Rep. Mullin asked about rare-disease development, and Mr. Crowley cited small patient populations, trial design/biomarkers, limited U.S. manufacturing capacity, regulatory predictability and staffing, IP protection, and payment certainty.
Rep. Allen (R-GA) asked about step therapy and whether reforms like the SAFE Step Act would help. Mr. Gelfand supported making step therapy electronic and timely while preserving appropriate medical management.
Rep. Allen also asked about barriers to patient access, and Ms. Reilly pointed to widespread formulary exclusions, high initial denial rates driven by prior authorization/utilization management, and high-deductible plans exposing patients to list prices before deductibles are met.
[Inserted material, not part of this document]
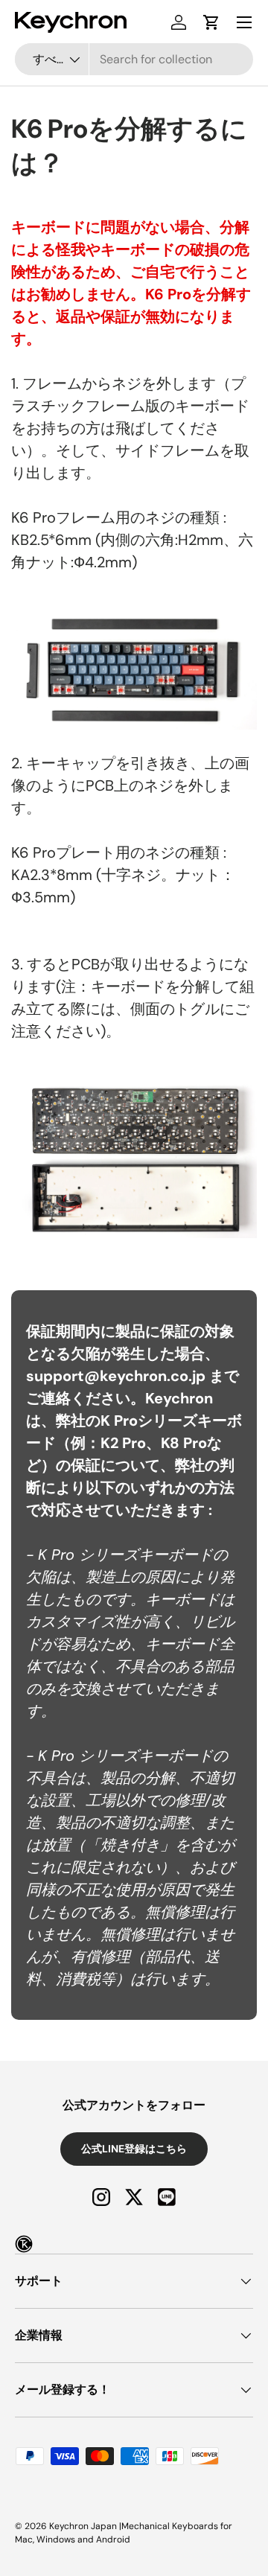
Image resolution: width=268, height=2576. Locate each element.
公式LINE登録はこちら (134, 2148)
Rep. McClellan (D-VA) asked how to strengthen Medicare drug negotiation and whether international reference pricing could be incorporated. Ms. Sachs cited proposals to expand negotiation and inflation rebates into the commercial market and revisit selection/exemption rules, and said international reference pricing could be used as a negotiation factor, for drug selection, or to set ceilings/opening offers. Ms. Reilly emphasized competition and existing ACA zero-cost contraception as supporting women’s access.
Rep. Matsui (D-CA) described a constituent denied continued access to buprenorphine and asked how PBMs justify blocking lifesaving, physician-directed treatment. Mr. Marin called it a terrible case, offered to follow up, and reiterated PBMs’ cost-control mission.
Rep. Matsui argued it reflected a broader pattern of PBMs/insurers overriding clinicians.